Allison hated the pageantry of formal courtship. As a matter of fact, nothing about courtly manners pleased her, but hours wasted on something as worthless as tradition were the worst. The mummery of suitor selection was a ridiculous farce since everyone knew the preset conclusion.

And then there were her pathetic "suitors." Jeffrey Greenborne looked every bit the serf he was despite the gaudy robe. It just didn't suit him to dress as such. The older prince, Alec Bromborne, looked plain, bored, and boring. 

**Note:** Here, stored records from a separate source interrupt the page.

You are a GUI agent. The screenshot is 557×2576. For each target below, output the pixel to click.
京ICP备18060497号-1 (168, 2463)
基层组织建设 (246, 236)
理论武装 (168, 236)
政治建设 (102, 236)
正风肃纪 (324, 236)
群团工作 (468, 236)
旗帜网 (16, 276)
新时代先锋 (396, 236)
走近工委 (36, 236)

She analyzed the younger Bromborne prince, Enrick, with disgust. I have to marry that? He looks like a court jester. Fucking Pent trash! 

When Jeffrey took her by the arm and the two of them strolled into the courtyard, he became more cold and uninterested. He has no attraction for me at all. This was something she wasn't used to. She took pride at her ease in bending men to her will but the lowblood "Proxy King" seemed impervious.

She took it as a challenge to change that. Seducing then disappointing him, she decided, might be the only real entertainment of the otherwise wasted night.

"Are you cold?" he asked. Finally. She was starting to wonder if, being the lowblood he was, he hadn't known proper courtship etiquette.

"It is brisk, my lord," she replied, quite honestly. "Would you offer me your jacket?" It felt stupid to say, but she knew it was part of the custom. All these senseless, outdated traditions. If the throne were mine I would kill them all.